La belleza, en cuanto atributo de Dios, es elemento constitutivo de la liturgia y por tanto del arte sacro. Se trata de una implicación preciosa, que ancla la belleza del arte sacro en Dios.
Incluso en una reflexión externa al ámbito litúrgico y sacramental, una consideración seria de lo que es el arte muestra cómo la belleza es, en todo caso, un atributo constitutivo del mismo, porque todo artista trabaja a imagen de Dios creador, y porque lo bello es una propiedad trascendental del ser, es decir, un atributo que posee todo lo que es, precisamente porque participa del ser de Dios, en cuanto creado.
Este recorrido es trazado por Juan Pablo II en la Carta a los artistas del 1999, dirigida universalmente a todos los artistas, definidos como “geniales constructores de belleza”. De este modo, Juan Pablo II indica al artista su propio campo de acción, destaca el corazón de su identidad misma. No se trata de una consideración puramente descriptiva o de la constatación de un dato de hecho, sino que es casi la enunciación de un principio, la exhortación a una alianza renovada entre arte y belleza.

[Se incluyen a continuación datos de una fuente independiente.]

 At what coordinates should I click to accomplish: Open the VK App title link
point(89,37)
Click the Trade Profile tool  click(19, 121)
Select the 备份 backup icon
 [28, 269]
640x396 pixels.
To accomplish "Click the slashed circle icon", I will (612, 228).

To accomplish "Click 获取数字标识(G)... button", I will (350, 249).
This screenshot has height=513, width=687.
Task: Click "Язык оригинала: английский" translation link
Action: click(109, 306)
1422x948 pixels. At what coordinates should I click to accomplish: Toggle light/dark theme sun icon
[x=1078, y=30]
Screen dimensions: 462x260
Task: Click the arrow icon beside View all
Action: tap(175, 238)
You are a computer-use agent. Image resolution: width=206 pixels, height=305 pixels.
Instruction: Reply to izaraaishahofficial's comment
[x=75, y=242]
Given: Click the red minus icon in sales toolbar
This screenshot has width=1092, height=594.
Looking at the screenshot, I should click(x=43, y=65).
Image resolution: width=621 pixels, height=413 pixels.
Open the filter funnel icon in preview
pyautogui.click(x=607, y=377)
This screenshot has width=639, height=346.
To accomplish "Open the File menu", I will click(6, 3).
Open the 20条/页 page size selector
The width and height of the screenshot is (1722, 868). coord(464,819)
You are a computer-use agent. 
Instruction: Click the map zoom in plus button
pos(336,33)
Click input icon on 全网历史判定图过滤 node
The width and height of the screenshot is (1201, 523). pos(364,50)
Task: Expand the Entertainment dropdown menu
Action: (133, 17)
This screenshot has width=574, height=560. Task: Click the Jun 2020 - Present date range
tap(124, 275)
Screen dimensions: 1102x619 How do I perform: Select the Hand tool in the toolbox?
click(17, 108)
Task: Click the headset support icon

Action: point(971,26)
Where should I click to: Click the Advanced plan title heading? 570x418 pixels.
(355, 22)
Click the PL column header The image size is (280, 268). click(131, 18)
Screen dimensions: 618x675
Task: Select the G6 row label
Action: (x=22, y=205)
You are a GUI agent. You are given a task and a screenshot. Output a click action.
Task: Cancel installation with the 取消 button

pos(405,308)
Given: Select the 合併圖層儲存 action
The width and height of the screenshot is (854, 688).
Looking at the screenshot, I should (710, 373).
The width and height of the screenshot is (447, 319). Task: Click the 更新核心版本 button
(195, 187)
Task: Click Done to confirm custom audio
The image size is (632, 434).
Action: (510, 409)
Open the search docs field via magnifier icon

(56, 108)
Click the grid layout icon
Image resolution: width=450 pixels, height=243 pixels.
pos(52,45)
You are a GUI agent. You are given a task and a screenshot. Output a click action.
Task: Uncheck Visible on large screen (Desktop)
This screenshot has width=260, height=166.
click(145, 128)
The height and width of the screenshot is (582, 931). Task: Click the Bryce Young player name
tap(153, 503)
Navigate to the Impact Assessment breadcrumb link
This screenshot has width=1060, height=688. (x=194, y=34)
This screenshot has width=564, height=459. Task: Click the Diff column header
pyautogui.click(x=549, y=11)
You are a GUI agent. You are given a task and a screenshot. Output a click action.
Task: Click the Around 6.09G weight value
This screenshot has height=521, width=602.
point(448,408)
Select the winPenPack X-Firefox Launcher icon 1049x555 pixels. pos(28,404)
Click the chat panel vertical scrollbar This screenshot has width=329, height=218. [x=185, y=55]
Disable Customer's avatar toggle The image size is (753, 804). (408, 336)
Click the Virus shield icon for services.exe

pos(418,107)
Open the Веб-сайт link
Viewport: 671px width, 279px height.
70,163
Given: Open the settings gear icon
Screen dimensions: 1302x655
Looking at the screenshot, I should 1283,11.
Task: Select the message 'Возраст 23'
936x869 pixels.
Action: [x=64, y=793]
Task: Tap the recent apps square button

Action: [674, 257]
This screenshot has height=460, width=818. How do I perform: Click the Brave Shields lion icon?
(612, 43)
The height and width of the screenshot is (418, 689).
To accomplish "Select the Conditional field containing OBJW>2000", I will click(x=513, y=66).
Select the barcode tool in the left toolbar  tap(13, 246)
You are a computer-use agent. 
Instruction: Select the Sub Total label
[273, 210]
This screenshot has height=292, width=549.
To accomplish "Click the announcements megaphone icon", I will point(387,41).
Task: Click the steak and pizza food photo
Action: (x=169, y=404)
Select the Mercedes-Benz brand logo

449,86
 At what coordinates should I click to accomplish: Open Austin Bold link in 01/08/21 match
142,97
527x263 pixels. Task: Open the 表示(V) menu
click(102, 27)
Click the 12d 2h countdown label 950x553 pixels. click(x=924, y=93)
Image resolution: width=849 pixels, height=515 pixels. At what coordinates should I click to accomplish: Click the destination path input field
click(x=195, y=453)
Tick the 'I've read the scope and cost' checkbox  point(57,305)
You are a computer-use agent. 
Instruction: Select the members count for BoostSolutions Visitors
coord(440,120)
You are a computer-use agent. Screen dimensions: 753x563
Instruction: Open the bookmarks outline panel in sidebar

La definición “geniales constructores de belleza” es compleja y profunda en todos sus términos. El sustantivo “constructores” se refiere a la clásica definición de ars como recta ratio factibilium, es decir, a un ámbito de producción: el artista es un artífice. Así es reclamado un ámbito que a menudo es discutido en muchas teorías del arte, despreciado de la producción artística actual. El adjetivo “genial” dialoga con toda la historia de la reflexión estética, destacando en la posesión del “genio” la peculiaridad del arte respecto a la artesanía y a las demás producciones técnicas. Pero es el complemento de la “belleza” el verdadero corazón de la definición: la belleza es el objeto y la finalidad del arte mismo. Este énfasis, que se sitúa en continuidad con una tradición milenaria, contrasta de manera audaz con las numerosas estéticas contemporáneas de lo feo que teorizan sobre la fealdad como verdadero campo artístico o, todavía peor, proponen una absoluta indiferencia frente a lo bello y lo feo. Juan Pablo II vuelve a situar el arte en el territorio de la belleza, sometida a las normas del hacer, en el reconocimiento de ese don particular que normalmente se llama “genio” y que, en el contexto de la misma Carta a los artistas, se revela como un talento natural y un don del Espíritu Santo.
El carácter imprescindible de la belleza en todas las artes -pintura, escultura, arquitectura, etcétera- implica necesariamente un replanteamiento de la misma noción de belleza, que, como mostraremos en próximos artículos, encuentra la mejor aclaración en la tradición aristotélico-tomista medieval y renacentista.